=== EXTRACTED INFORMATION ===

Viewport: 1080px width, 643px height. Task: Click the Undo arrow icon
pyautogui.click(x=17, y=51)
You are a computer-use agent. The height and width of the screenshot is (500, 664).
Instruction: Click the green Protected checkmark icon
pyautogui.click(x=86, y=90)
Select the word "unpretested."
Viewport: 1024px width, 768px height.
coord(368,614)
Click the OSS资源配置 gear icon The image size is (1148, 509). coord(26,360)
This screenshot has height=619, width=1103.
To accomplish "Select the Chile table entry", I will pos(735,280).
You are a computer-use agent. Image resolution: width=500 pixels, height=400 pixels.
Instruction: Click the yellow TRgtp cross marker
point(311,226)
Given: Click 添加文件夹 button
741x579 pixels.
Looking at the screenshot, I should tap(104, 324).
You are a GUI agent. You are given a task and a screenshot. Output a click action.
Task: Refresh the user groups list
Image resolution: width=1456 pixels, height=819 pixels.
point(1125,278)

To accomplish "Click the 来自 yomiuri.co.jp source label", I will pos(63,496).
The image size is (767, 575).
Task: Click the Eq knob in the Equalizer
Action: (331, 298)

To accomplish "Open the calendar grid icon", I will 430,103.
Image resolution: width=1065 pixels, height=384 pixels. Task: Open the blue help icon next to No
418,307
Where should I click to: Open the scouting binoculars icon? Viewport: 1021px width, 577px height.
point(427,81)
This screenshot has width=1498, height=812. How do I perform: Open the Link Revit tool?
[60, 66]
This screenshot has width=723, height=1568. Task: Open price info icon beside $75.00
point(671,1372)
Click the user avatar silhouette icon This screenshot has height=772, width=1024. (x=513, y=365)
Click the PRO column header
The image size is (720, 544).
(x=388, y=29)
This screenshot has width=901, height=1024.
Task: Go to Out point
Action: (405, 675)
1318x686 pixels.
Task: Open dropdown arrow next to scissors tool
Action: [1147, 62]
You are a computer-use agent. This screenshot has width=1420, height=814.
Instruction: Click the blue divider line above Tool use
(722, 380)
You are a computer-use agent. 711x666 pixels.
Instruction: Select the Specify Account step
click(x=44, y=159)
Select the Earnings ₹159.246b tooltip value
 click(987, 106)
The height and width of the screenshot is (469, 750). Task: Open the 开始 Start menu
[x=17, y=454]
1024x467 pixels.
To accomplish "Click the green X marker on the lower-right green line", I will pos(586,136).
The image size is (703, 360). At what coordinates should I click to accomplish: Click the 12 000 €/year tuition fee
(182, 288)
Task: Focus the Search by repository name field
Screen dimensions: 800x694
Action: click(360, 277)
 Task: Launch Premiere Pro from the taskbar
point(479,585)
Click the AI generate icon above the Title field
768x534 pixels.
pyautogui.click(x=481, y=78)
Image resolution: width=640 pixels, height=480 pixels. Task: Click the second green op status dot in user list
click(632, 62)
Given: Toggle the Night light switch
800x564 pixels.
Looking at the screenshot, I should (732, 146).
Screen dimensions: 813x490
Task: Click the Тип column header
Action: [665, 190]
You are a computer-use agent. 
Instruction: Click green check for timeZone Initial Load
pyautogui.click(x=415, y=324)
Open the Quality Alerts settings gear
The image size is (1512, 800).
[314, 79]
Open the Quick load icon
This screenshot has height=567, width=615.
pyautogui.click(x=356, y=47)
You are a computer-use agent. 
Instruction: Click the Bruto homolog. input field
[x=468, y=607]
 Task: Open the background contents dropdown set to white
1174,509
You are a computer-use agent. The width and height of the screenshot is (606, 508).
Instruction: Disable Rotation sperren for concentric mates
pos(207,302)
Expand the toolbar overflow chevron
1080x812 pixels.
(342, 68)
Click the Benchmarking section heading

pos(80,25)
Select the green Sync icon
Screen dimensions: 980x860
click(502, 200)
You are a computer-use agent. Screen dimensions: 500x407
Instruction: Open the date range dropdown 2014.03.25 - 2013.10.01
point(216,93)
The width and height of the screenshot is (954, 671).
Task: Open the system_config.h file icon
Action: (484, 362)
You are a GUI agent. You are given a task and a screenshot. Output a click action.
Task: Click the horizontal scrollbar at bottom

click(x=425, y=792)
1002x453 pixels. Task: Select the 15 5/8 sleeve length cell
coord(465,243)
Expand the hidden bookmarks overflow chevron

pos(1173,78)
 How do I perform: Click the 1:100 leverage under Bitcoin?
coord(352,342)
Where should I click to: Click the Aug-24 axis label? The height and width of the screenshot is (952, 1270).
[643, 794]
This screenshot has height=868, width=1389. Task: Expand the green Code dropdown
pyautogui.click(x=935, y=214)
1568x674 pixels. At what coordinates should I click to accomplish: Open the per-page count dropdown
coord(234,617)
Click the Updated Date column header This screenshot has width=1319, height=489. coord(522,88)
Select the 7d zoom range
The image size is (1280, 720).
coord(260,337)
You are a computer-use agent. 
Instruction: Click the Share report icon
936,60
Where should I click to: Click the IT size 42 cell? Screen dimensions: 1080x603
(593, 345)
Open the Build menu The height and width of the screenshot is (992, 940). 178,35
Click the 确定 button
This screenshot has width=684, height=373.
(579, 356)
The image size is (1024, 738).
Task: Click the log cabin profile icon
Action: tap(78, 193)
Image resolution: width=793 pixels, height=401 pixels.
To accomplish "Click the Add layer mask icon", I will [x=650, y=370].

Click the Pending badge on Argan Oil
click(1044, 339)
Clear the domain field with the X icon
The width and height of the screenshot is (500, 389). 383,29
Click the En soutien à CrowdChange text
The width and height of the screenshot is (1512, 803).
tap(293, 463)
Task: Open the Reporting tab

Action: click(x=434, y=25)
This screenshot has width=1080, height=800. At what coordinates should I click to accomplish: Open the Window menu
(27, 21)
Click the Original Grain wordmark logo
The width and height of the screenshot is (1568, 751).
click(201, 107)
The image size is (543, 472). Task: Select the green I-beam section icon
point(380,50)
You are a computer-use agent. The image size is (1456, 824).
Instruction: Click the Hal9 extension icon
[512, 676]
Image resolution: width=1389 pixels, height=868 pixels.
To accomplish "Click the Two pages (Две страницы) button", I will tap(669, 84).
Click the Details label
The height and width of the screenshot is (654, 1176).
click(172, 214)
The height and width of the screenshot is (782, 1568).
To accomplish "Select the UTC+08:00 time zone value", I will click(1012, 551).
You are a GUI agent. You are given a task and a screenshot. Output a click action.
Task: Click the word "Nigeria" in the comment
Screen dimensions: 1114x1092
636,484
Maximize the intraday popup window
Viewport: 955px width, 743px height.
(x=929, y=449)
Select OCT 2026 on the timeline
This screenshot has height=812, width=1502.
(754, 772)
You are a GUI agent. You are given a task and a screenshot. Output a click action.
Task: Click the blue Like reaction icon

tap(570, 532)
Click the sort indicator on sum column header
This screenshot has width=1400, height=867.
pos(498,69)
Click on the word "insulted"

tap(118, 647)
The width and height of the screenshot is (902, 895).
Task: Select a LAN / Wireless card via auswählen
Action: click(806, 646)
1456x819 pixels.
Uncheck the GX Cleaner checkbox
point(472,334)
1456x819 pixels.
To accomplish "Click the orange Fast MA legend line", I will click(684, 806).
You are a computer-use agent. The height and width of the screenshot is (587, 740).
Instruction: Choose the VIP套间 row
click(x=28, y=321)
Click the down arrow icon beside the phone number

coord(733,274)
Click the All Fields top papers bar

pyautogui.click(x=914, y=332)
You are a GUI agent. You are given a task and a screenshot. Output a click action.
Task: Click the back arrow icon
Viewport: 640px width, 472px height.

===

[GOAL] Reproduce verbatim the lines of the records above, beginning with the line containing "Task: Focus the" and continuing through the line containing "Action: [665, 190]".

[ANSWER]
Task: Focus the Search by repository name field
Screen dimensions: 800x694
Action: click(360, 277)
 Task: Launch Premiere Pro from the taskbar
point(479,585)
Click the AI generate icon above the Title field
768x534 pixels.
pyautogui.click(x=481, y=78)
Image resolution: width=640 pixels, height=480 pixels. Task: Click the second green op status dot in user list
click(632, 62)
Given: Toggle the Night light switch
800x564 pixels.
Looking at the screenshot, I should (732, 146).
Screen dimensions: 813x490
Task: Click the Тип column header
Action: [665, 190]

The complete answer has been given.